My partial water change did not help remove the ammonia, but I'm sure it added more chlorine to the water plus it removed 20% of good bacteria. Can you please tell me what is the partial water change good for chemically? If my ammonia did not drop, how is the partial water going to change the tank for better?

Please help and tell me what am I missing? 

Thank in advance


----------



## Kaosu (Nov 13, 2010)

Test your tap water, that could be the source of you ammonia.


----------



## schabiazabi (Jan 24, 2011)

Kaosu, you're smart, why I never thought of that one? The bad news is I just checked and tab water is good. I will do one more partial water change now and check afterwards.


----------



## Scuff (Aug 10, 2010)

Doing water changes and removing the ammonia from your system during the cycle process will, in effect, extend the cycle time of your aquarium. Unless you have livestock in the aquarium that will be killed from the raised ammonia levels, I would not do further water changes and simply let the system run its course and fully complete the nitrogen cycle. Also, make certain that you're adding a water conditioner to your water to remove that chlorine. It's nasty stuff, and you definitely don't want it in there, as it can kill fish and the bacteria you want to cultivate during the cycle.


----------



## NeonShark666 (Dec 13, 2010)

In cycling you are trying to build up a bacteria population that will transform Ammonia (toxic) quickly into Nitrite (toxic) and then Nitrate (non-toxic). The Ammonia level should initially be high then drop to near zero. To take out part of this Ammonia takes away some of the food these bacteria need and slows down the cycling process. You shouldn't have to worry about your fish during cycling if you don't have very many of them, they are small and they are tough. Partial water changes need to be made at the end of the cycling process to remove the builtup nitrates.


----------



## Gizmo (Dec 6, 2010)

If you don't have tap water conditioner, I highly suggest you get some and start treating your tap water. Tap water conditioner is also called tap water dechlorinator, and some will both remove chlorine and break the chloramine bond. If there is one chemical I would say every fishkeeper needs, it is this one bar none.

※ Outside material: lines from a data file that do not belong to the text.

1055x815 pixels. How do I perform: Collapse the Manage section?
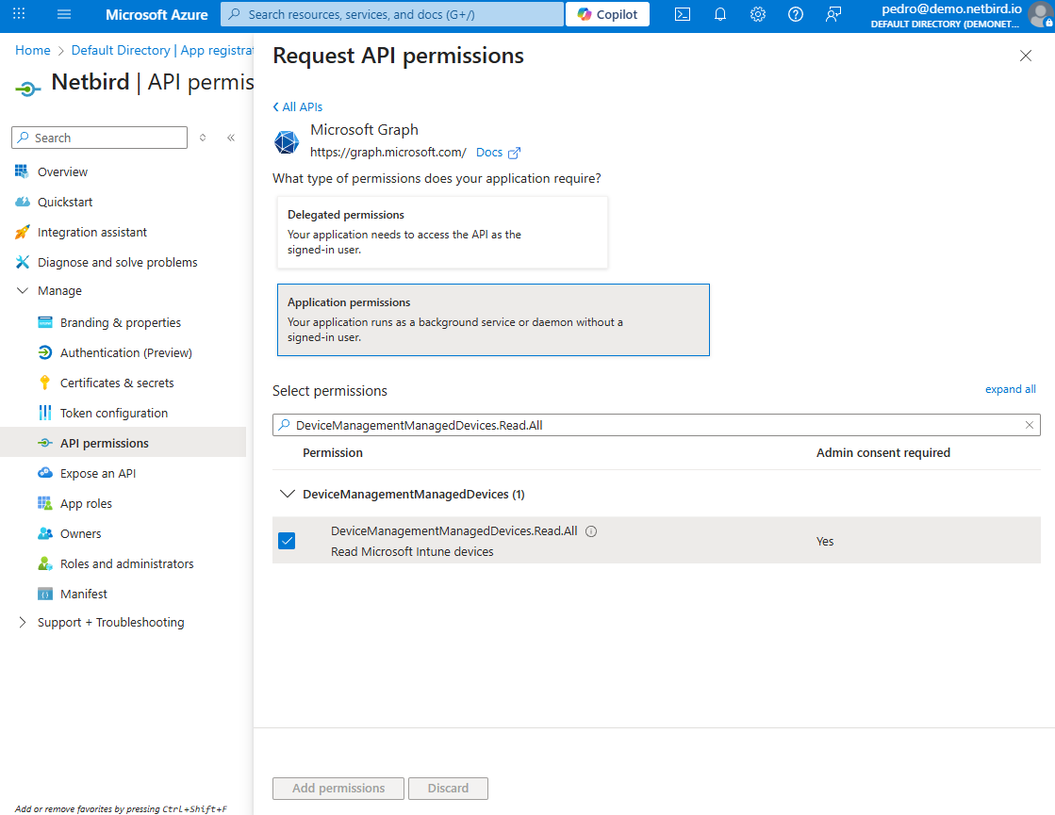tap(23, 290)
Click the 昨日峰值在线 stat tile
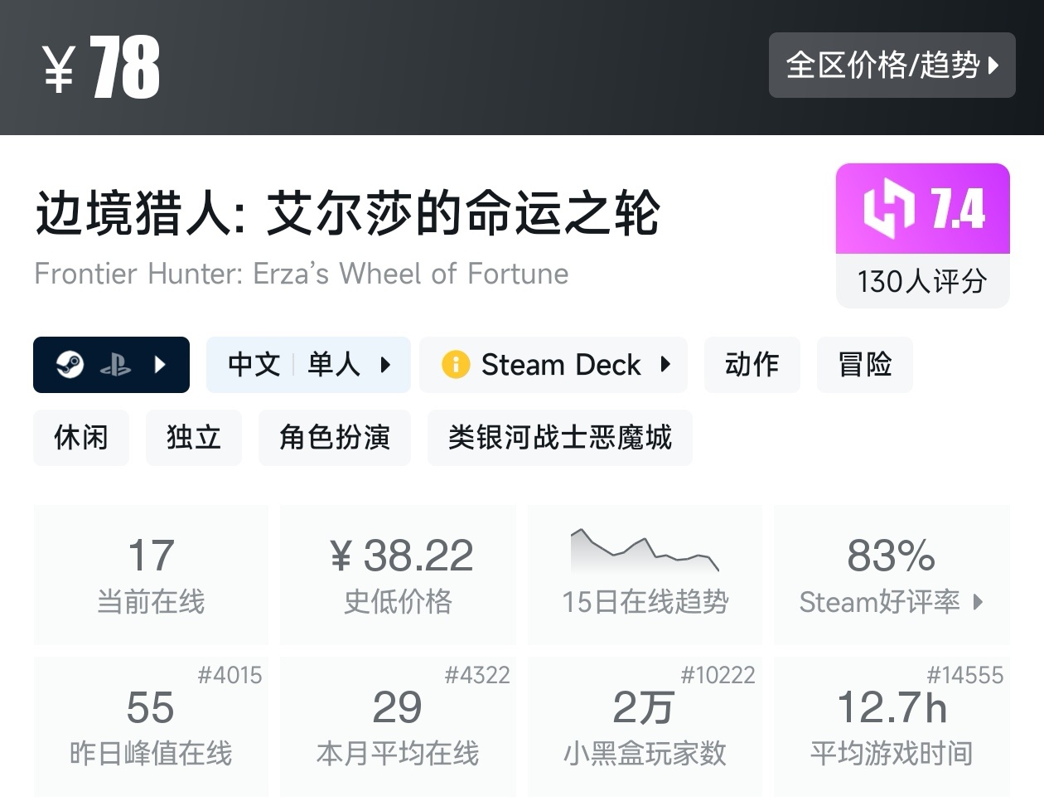The image size is (1044, 801). 151,726
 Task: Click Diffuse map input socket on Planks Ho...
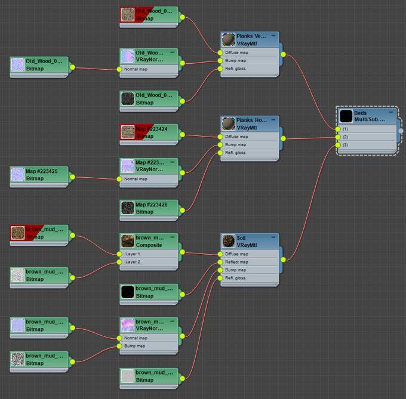pyautogui.click(x=221, y=137)
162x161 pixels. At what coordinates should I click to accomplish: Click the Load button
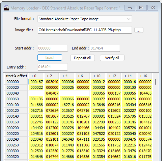coord(50,58)
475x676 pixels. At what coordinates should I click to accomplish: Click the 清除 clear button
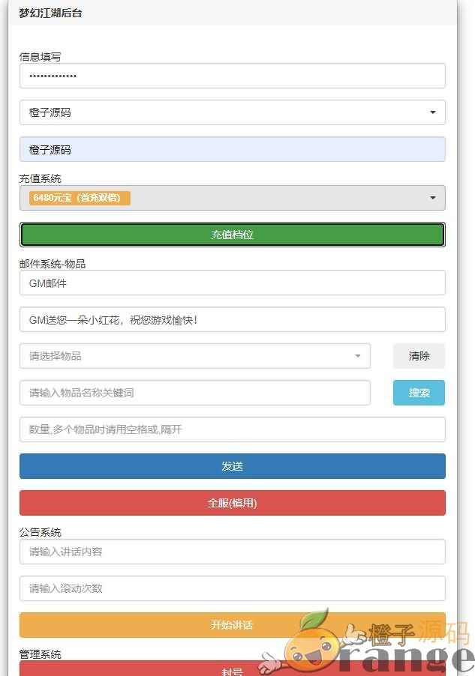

Treat your tank with dechlorinator, but only do so once to neutralize what chlorine is in the tank. After that, only treat the water you're adding fresh out of the tap - avoid dosing the tank after the initial dose, dose the bucket as your tap is filling it instead. This allows better mixing of the dechlorinator and the water, so that when it is introduced into the tank it is fully dechlorinated.

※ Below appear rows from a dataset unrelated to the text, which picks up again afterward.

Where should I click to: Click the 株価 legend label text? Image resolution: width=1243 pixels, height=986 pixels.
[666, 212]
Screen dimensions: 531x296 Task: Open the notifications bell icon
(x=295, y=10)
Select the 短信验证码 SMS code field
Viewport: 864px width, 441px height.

Also, don't overdose on dechlorinator. In excess, dechlorinator has the adverse side effect of removing oxygen in the water.

My personal favorite dechlorinator is API Tap Water Conditioner. It's great stuff.

Hope this helps with your chlorine problem


----------



## schabiazabi (Jan 24, 2011)

Thanks a lot for the information. I am nicely surprised at the info coming out and I already see my mistakes, but first here is my setup.

1. Tank 10G
2. Fish count: 27. 12 bigger fish (sordtail, guppy, molly, platy). 15 small mollies that were born 3 days ago on day 2.
3. I do not overfeed.
4. Temp 78
5. Filter: PENGUIN Bio Wheel 100
6. Added WaterClarifier TETRA
7. Added AmmoniaSafe TETRA
8. Added AquaSafe TETRA after I added chlorined water in (I'm assuming this is wrong)
9. Added Correct PH7 TETRA
10. PH is 8 (My PH test seems very weak so the reading is off as the test is for pond)
11. Ammonia is 2.0
12. 40% of fish is sitting in the back by the bottom
13. The initial fish died next day, but the second wave of fish is alive
14. For Testing Ammonia I'm using API Ammonia NH3/NH4 + Test Kit
15. Tab water was not Ammonia
16. I do not know if my water carries chloramines.
17. Source water is public water (pipe - New Jersey (USA))
18. I did not dechlorinator before adding water. I added AquaSafe (TETRA) after adding water with chlorine into the tank.
19. Missing API Master Test Kit. Will buy one tomorrow.

"Treat your tank with dechlorinator, but only do so once to neutralize what chlorine is in the tank. After that, only treat the water you're adding fresh out of the tap - avoid dosing the tank after the initial dose, dose the bucket as your tap is filling it instead. This allows better mixing of the dechlorinator and the water, so that when it is introduced into the tank it is fully dechlorinated."
Super Helpful.


Thanks so much for help.


----------



## Kaosu (Nov 13, 2010)

you might want to cut your stock back that is way over stocked for a 10 gallon,and plattys are brackish fish that prefer salt in the water.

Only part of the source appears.